Anyone who’s ever had trouble persuading a teenager or an elderly parent to “open up” will recognize Lorna’s dilemma during the three days she finds herself alone in a remote lakeside cottage with her mutely miserable son and her impenetrable mother. Despite her training as a clinical social worker, and her arsenal of therapeutic techniques, she’s resisted at every turn as she tries to understand what’s made the two people most important to her go silent.
Though silence has always marked Lorna’s family. Her father was deaf. Her mother, Marika, abandoned Lorna and her brother when they were children. No explanation was ever offered. Nor why Marika resurfaced eighteen years ago to invite Lorna and her infant son, Adam, to Vermont for a strained reunion. A relationship, of sorts, has followed—an annual Thanksgiving visit, during which Marika sits taciturnly among the guests at Lorna’s table, agreeing only to “be seen to exist.”
But now it’s Adam who won’t talk. Home from college and suffering over something he won’t disclose, he’s so depressed that he refers to himself as “A” for “Anti-Matter.” So, when she’s summoned to Vermont because Marika has had a fall, Lorna sees an opportunity to get Adam out of the house and maybe also a chance to finally connect with her mother.
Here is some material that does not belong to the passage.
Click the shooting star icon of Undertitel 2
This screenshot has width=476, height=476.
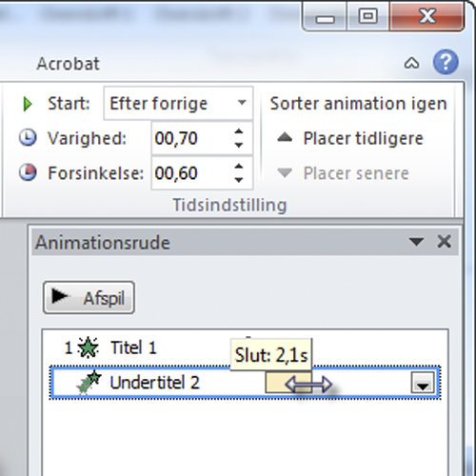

What she never anticipated was that grandson and grandmother would form a bond, and leave her out of it.
How do you care for people you can’t understand, and who don’t want to be understood?
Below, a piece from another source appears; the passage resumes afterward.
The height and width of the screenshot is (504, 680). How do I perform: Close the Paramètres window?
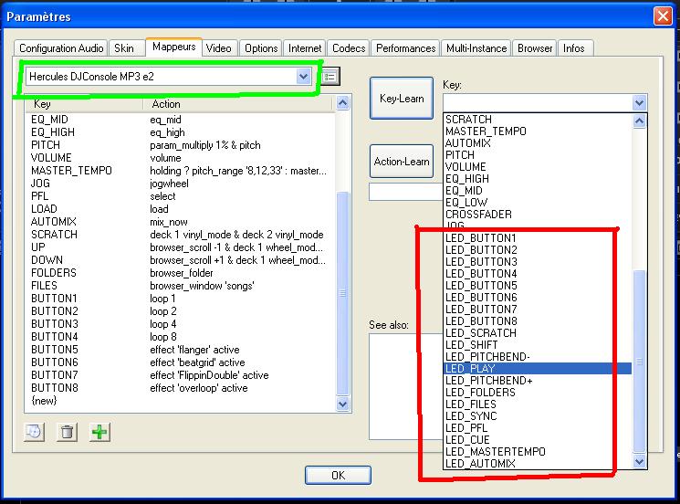663,16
Suspenseful, poignantly funny, and beautifully incisive, The Blue Window explores the ways people misperceive each other, and how secrets and silence, wielded and guarded, exert their power over families—and what luminous, frightening, and tender possibilities might come forth, once those secrets are challenged.
“Suzanne Berne is an elegant, psychologically astute novelist” (Tom Perrotta), whose new book reveals what happens to people who hide from themselves, and the act of imagination it takes to find them.
PUBLISHERS WEEKLY
Berne (The Dogs of Littlefield) offers an engrossing story of family secrets involving a woman's estranged mother and her troubled son. Lorna is a successful therapist in Massachusetts whose husband has moved to Seattle and is living with his much younger research assistant. Lorna's son, Adam, has recently returned from college, and she senses something terrible happened to him there, but he refuses to speak to her and instead spends his time watching YouTube videos. Then Lorna learns her mother, Marika, has hurt herself in a fall, and she decides to go to with Adam to see her. Marika lives in an isolated cabin in Vermont, and soon the three of them are stuck in a web of resentment and failed communication. Marika abandoned Lorna and her older brother when they were children, and when Lorna confronts Marika one night about her leaving them, Marika's revelations bring up old wounds for Lorna. With chapters that alternate between points in time and Lorna, Adam, and Marika's perspectives, the author expertly shows how secrets fester and affect the family, especially as Adam's allegiances bend toward Marika. Though the tension ends up feeling a bit drawn out, Berne's strong prose carries the day, particularly her descriptions of Vermont's natural beauty. In the end, it's a satisfying family drama.